Fifty-seven percent in this ABC News/Washington Post poll, completed last week, said the Senate should confirm Roberts as an associate justice. The survey was conducted before his nomination as chief justice following the death of William Rehnquist.
While there were sharp partisan divisions, even Democrats favored Roberts' confirmation, albeit just by an eight-point margin, 42-34 percent. Independents favored him by a 26-point margin; Republicans, by a huge 77-point gap, 83-6 percent.
All the same, a sizable group wants more details. Six in 10 said Roberts should publicly state his position on abortion before being approved by the Senate. And 52 percent said he should answer questions about how he would have ruled on past cases, although that's down from 61 percent in July -- a decline that's occurred mainly among Republicans.

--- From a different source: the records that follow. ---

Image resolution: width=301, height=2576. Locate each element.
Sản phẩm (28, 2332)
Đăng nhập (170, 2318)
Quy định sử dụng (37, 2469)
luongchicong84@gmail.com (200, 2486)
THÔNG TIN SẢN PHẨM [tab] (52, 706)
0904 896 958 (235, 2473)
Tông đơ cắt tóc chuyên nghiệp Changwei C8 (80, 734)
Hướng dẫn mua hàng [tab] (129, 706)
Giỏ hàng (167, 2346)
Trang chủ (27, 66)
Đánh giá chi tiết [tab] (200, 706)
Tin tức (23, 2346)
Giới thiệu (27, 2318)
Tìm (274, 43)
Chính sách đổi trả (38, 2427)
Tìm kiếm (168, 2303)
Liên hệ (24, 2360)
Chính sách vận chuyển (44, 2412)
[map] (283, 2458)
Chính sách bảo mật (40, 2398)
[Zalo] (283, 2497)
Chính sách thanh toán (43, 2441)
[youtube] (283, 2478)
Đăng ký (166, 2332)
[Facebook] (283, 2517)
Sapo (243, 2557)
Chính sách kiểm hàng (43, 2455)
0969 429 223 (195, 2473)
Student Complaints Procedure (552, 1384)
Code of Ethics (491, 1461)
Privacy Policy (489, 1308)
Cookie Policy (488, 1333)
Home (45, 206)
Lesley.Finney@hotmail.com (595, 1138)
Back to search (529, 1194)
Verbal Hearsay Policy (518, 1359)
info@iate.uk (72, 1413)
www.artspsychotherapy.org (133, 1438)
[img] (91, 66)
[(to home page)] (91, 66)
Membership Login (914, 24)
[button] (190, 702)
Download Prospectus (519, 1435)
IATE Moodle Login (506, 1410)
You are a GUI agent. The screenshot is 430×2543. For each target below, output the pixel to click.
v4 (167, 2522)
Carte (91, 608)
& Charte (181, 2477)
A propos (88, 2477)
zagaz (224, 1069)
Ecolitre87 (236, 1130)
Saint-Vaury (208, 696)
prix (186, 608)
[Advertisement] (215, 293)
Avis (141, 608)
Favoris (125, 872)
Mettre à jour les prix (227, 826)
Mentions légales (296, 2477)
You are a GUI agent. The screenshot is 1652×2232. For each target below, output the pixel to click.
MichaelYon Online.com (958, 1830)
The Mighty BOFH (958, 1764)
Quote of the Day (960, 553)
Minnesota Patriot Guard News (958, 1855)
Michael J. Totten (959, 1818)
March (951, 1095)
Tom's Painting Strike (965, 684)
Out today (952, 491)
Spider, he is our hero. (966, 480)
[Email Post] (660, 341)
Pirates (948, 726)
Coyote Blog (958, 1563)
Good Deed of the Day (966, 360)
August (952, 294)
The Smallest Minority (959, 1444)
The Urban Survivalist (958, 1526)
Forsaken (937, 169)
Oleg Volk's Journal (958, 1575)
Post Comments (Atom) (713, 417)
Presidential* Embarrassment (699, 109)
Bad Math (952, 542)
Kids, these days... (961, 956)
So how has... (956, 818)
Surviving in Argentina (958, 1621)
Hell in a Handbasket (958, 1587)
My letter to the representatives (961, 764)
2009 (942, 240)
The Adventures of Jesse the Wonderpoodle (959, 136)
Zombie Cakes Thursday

What the public's learned so far about Roberts has done more to help than to hurt him, with his reviews most positive by far among Republicans and conservatives.
Among all Americans, nearly four in 10 say the more they've heard about Roberts the more they like him, while just over a quarter say they like him less. There's great partisanship here: Democrats and liberals say by about 20-point margins that they like Roberts less as they learn more about him. But Republicans and conservatives like him more, by margins of 57 points and 34 points, respectively. Independents divide.
Not only do six in 10 Americans want to hear Roberts' position on the abortion issue, but the same number, 60 percent, say that if Roe v. Wade came before the court again they'd want Roberts to vote to uphold it.
But avoiding the hot-button question may be Roberts' safest bet, since he currently wins support from both sides of the issue. Among people who oppose Roe, 69 percent favor Roberts' confirmation. Among Roe supporters, fewer but still a majority, 53 percent, say he should be confirmed.
Similarly to views on Roe, 56 percent of Americans want the court to keep the availability of abortions the same as it is now or make them easier to get (47 percent and nine percent, respectively). The rest, 42 percent, want them more difficult to obtain. And again, Roberts wins support from most of those who want the availability of abortions to remain the same, as well as from those who want them to be more restricted.
More broadly, Americans are more likely to say Roberts' background and qualifications should be the deciding factor at the hearings, rather than his judicial philosophy and legal views. Just under half say senators should support the nomination if they believe Roberts has the right qualifications, even if they disagree with his judicial philosophy. Thirty-seven percent say such senators should oppose him.
Among those who think Roberts' qualifications should be the more important factor to senators at his hearings, 84 percent favor his confirmation. But among those who say judicial philosophy should be key, his support plummets to 36 percent.